The Wall Street Journal had an article this morning detailing the tough times retailers are facing. Macy’s, The Gap, Abercrombie & Fitch, and Neiman Marcus all experienced a drop in their December sales. The one exception, Wal-Mart.
This caught my attention because I just blogged a few days ago about Detroit’s competitive advantage (or perhaps lack thereof) over foreign manufacturers. Ideally, a competitive advantage is what differentiates a company from the competition when price is no longer a differentiator, but the numbers Wal-Mart put up in December perhaps suggests that price can be a lone, competitive advantage.
One example in an industry outside of retail is Southwest Airlines, which enjoys a structural cost advantage because they only fly one type of aircraft – the Boeing 737. This allows them to dramatically reduce maintenance and operation costs, and thus ticket prices. The disadvantage is their services are severally limited by the 737s range, so they can’t offer transoceanic flights.
In order to gain a true price advantage over its competitors, a company needs more than just low prices.
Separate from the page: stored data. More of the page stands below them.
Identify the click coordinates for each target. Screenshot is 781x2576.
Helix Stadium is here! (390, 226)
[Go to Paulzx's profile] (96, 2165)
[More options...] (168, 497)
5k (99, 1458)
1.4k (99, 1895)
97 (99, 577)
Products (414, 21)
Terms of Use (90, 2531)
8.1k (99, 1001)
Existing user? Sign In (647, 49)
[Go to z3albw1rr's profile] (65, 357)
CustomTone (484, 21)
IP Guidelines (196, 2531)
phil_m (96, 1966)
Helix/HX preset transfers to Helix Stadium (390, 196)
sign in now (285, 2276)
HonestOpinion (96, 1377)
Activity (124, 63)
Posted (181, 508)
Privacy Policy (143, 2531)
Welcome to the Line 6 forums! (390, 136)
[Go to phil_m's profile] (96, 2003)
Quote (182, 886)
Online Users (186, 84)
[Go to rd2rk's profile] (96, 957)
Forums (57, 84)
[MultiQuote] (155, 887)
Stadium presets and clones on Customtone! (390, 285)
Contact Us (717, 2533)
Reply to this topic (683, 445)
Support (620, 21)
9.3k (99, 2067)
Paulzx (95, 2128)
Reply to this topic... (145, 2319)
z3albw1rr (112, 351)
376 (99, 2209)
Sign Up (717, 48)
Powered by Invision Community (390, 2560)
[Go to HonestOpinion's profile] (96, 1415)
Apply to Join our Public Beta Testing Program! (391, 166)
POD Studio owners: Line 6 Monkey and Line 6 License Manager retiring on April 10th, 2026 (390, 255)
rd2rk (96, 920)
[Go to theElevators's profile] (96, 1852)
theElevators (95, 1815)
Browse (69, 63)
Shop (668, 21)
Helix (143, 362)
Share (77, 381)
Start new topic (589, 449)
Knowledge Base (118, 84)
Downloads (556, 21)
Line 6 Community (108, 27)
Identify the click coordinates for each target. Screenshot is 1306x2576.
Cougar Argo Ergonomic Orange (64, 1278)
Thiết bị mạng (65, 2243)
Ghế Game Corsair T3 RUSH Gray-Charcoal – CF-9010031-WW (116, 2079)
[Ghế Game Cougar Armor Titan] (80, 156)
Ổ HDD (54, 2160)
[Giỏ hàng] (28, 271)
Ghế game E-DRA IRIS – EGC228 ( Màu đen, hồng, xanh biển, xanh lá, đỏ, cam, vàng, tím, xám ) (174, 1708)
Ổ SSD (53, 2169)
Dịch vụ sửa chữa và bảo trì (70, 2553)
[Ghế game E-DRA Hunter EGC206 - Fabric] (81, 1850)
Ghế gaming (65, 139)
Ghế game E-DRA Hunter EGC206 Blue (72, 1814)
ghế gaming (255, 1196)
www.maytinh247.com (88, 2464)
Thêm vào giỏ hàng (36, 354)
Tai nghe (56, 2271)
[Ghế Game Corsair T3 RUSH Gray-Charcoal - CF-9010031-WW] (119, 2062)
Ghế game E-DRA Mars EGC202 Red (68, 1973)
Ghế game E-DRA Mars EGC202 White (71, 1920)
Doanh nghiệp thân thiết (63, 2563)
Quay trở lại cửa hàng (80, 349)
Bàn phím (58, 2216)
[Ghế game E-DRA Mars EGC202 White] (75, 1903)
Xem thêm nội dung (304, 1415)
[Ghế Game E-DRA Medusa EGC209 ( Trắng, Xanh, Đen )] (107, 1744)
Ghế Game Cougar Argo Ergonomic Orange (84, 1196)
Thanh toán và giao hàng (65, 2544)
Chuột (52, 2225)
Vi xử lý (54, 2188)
It has to have a fundamental cost advantage to justify such prices, such as a long-term purchasing price on contracts or materials for manufacturing.
But on the flip side, customers often value other attributes, such as greater selection, product quality and durability, location, superior service, etc. So in the end, I think it boils down to businesses properly identifying a combination of both, as all these attributes, when considered in terms of the product price, constitute what marketers refer to as “value for the money.”